With just two exceptions, public speakers in January overwhelmingly supported leaving the breach and Mother Nature alone, with recommendations ranging from creating a causeway or ferry shuttle to the “island” and the north end of the park.
“Everybody loves to visit an island,” said Doug Waits, one of several speakers who said the breach provides a “golden opportunity” for the state to enhance the park’s mission and resources.
Several residents also noted improvement in the quality and clarity of the waters of St. Joseph Bay, which in their estimation had occurred after the breach began providing a flush of saltwater that, at least in theory, mitigated freshwater discharges coming out of the Gulf County Canal.
State park officials said it was too soon to gauge the impact of the beach on bay water quality.
According to county leaders, the state Department of Environmental Protection is contemplating partnering on a late summer beach restoration project to fully replace the sand lost at Eagle Harbor.
Alsentzer said in January that the price tag for renovating the park is estimated at $14 million and that cost is without doing anything to restore the breach.
The park sustained significant damage beyond the Eagle Harbor area, with the two primary campgrounds all but wiped out and trees downed throughout the park.
The state spent nearly $500,000 clearing and cleaning the park, which opened on a limited basis in January.
Access is limited to the south end of the park, from Gulf Beach and Eagle Harbor south, and is daytime only.
The state, Alsentzer said, understands the importance of the park, which attracts more than a quarter million visitors per year, bringing an economic impact to the area of $21 million, and an estimated 300 jobs.
Alsentzer added that due to the extent of the damage, a new 10-year unit plan must likely be drafted for the park; the park was in year four of its current unit plan when Michael hit.
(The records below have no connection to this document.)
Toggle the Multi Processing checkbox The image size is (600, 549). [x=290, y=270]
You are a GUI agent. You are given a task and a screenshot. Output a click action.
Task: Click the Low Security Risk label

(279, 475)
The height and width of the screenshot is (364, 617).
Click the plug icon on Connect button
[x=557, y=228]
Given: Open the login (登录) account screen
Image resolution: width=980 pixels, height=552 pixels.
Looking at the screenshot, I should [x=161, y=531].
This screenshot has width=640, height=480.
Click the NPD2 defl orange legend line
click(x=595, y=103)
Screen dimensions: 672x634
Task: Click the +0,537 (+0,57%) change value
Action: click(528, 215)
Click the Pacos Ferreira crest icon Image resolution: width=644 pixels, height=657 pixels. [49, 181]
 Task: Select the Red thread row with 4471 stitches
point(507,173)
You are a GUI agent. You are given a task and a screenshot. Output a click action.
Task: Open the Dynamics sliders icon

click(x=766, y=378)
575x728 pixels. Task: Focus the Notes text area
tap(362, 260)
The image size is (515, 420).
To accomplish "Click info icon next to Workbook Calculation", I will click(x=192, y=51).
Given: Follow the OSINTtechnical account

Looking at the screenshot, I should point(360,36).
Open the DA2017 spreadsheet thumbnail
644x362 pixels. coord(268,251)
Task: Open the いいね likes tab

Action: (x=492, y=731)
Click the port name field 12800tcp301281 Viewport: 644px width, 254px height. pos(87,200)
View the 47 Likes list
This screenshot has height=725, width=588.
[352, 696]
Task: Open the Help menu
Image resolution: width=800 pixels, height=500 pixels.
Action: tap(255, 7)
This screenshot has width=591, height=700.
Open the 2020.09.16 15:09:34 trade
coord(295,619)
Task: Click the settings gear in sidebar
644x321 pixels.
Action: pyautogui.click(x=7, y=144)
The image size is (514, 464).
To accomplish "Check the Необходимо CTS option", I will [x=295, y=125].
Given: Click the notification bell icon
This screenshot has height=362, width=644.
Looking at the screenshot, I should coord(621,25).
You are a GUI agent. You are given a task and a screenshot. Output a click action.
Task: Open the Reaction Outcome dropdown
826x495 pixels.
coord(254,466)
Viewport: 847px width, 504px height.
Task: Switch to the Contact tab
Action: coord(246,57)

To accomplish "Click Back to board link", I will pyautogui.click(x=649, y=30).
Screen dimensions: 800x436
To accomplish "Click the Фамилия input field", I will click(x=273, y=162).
Written comments and recommendations from the public will continue to be encouraged and accepted through May 14.
“After this meeting and review of all public comments, we will proceed with next steps regarding the breach and continue the recovery efforts for the remainder of St. Joseph Peninsula State Park,” Alsentzer said in a press release.
“With continued planning and resource restoration efforts, the Florida Park Service is striving to return St. Joseph Peninsula State Park as an asset in conservation and public resource-based recreation.”